Diplomatic Fallout: Can a New Cease-fire in Syria Work?

Diplomatic Fallout: Can a New Cease-fire in Syria Work?

Only a diehard optimist would argue that there will be a sustainable cease-fire in Syria by the end of this year. While Russia and the Western powers are still bickering over the precise terms for the destruction of the Syrian regime’s chemical weapons, brutal fighting persists on the ground. The army and rebels continued to clash last week, and the rebels have also been battling one another, with radical Islamist and more-moderate factions struggling over the northern town of Azaz. This sort of fratricidal combat reinforces the fear, previously voiced by United Nations officials, that Syria could fragment into another Somalia.

Yet there has been talk of a cease-fire too. Syrian Deputy Prime Minister Qadri Jamil admitted last week that the government cannot win the war outright, holding out the prospect that the regime of President Bashar al-Assad would call for an end to hostilities at long-postponed peace talks in Geneva. With world leaders gathering in New York for the U.N. General Assembly this week, there will probably be a lot of talk about convening the Geneva talks in October.
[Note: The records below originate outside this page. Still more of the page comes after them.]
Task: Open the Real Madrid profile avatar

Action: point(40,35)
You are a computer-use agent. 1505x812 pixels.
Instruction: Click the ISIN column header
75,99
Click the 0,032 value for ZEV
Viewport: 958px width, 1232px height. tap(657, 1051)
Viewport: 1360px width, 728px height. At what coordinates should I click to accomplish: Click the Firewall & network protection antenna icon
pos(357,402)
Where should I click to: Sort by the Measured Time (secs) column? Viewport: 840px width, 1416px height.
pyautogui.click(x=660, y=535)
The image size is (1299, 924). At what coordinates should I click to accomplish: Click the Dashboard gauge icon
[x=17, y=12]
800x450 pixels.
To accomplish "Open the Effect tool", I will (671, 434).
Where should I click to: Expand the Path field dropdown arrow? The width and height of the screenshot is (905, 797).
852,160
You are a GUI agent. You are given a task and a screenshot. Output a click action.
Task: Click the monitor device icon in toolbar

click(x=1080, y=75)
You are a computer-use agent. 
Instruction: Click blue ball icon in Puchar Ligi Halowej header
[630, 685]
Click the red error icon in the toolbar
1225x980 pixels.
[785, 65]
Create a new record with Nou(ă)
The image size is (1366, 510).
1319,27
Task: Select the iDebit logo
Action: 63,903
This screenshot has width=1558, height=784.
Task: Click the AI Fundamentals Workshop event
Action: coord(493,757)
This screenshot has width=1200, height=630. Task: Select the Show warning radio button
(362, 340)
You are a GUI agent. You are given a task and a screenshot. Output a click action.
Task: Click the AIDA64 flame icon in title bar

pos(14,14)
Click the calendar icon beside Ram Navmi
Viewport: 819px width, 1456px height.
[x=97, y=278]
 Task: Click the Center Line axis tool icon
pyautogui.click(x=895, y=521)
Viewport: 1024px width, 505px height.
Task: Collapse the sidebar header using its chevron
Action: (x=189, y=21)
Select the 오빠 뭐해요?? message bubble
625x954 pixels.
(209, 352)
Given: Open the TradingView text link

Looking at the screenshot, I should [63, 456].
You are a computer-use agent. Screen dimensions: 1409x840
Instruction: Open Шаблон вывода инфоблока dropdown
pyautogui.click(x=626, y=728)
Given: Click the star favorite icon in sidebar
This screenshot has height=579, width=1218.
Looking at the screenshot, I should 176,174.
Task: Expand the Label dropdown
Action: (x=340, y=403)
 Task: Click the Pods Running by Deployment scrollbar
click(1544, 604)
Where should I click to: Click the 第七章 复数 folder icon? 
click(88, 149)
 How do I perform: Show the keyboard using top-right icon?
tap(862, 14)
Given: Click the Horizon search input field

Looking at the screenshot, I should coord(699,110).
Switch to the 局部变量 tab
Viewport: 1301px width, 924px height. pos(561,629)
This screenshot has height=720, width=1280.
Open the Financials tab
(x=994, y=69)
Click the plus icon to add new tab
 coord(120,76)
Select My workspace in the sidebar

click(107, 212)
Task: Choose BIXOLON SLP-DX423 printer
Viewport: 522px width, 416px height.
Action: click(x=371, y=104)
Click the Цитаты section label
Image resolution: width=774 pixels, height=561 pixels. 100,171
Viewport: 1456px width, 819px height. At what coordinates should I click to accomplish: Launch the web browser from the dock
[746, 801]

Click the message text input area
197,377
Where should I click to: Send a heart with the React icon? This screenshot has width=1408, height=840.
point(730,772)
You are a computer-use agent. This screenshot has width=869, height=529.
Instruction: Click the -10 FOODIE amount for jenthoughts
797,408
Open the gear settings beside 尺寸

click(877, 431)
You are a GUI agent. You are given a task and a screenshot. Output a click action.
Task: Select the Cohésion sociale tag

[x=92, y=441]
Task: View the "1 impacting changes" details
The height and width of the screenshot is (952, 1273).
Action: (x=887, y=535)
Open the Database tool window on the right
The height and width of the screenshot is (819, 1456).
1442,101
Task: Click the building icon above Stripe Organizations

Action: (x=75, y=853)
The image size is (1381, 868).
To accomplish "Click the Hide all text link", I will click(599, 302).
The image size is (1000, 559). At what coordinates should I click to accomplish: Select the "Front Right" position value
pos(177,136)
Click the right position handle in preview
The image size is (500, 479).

U.N. Secretary-General Ban Ki-moon is especially likely to press the issue.

As I have previously chronicled, Russia and the U.S. first tabled the idea of a peace conference in May, but it has been repeatedly delayed. There is now a slightly improved chance that the Syrian government and at least some rebel leaders will convene in Geneva. They might emerge with a deceptive “agreement” to end the violence, which could in turn result in a new peacekeeping mission in Syria—a sequel to last year’s ill-fated U.N. efforts to supervise a cease-fire agreed to, and broken by, Assad.